> **Dataset items**
---

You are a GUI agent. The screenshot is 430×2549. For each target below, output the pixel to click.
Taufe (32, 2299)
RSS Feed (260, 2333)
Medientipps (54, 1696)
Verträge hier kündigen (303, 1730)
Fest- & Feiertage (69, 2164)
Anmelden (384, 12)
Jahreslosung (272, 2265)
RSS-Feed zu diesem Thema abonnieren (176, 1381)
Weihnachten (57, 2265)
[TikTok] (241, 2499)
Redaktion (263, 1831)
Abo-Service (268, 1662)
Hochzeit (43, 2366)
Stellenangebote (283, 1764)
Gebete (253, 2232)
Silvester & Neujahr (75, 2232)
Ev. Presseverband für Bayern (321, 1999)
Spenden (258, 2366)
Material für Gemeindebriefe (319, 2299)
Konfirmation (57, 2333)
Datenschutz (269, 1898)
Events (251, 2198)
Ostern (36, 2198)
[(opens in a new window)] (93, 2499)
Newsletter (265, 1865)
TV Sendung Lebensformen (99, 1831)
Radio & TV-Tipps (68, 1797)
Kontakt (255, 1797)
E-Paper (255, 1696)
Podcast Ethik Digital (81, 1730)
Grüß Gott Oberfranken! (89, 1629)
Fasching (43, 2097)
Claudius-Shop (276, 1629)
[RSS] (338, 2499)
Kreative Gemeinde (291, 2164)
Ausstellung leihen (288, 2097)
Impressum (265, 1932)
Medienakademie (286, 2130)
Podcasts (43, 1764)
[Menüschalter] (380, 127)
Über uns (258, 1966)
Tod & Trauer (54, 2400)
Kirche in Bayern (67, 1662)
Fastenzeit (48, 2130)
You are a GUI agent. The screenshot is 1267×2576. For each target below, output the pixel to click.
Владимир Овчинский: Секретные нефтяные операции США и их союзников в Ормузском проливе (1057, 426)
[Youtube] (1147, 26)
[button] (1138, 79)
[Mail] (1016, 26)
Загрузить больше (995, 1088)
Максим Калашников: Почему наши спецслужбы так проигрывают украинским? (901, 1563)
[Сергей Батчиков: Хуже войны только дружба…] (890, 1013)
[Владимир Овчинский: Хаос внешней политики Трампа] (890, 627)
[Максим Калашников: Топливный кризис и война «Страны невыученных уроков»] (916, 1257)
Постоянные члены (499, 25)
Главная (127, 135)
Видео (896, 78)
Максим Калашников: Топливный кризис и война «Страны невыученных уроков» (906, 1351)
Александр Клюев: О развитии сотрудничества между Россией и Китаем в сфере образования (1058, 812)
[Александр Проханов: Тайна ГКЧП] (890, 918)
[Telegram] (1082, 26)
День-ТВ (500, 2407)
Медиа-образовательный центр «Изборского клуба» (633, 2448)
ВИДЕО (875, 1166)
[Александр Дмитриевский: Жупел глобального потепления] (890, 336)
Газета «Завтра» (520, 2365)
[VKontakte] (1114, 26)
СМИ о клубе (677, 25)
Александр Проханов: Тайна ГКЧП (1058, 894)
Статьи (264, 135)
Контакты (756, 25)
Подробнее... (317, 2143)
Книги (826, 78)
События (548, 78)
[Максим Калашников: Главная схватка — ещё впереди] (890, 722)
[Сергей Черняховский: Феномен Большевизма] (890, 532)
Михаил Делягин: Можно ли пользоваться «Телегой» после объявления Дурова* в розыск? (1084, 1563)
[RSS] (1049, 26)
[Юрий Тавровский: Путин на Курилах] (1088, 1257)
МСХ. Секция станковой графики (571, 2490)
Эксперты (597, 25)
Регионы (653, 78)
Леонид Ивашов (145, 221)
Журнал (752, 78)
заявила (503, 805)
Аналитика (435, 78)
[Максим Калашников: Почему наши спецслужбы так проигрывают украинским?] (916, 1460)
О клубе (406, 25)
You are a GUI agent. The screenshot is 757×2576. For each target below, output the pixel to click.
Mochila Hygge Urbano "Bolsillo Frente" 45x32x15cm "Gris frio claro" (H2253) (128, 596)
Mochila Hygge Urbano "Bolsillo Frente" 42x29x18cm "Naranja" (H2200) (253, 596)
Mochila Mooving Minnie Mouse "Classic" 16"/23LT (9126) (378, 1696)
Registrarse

---

> **Exercise**
Lines from the entries that contain the string "Максим" are what must be copied.

> **Answer space**
Максим Калашников: Почему наши спецслужбы так проигрывают украинским? (901, 1563)
[Максим Калашников: Топливный кризис и война «Страны невыученных уроков»] (916, 1257)
Максим Калашников: Топливный кризис и война «Страны невыученных уроков» (906, 1351)
[Максим Калашников: Главная схватка — ещё впереди] (890, 722)
[Максим Калашников: Почему наши спецслужбы так проигрывают украинским?] (916, 1460)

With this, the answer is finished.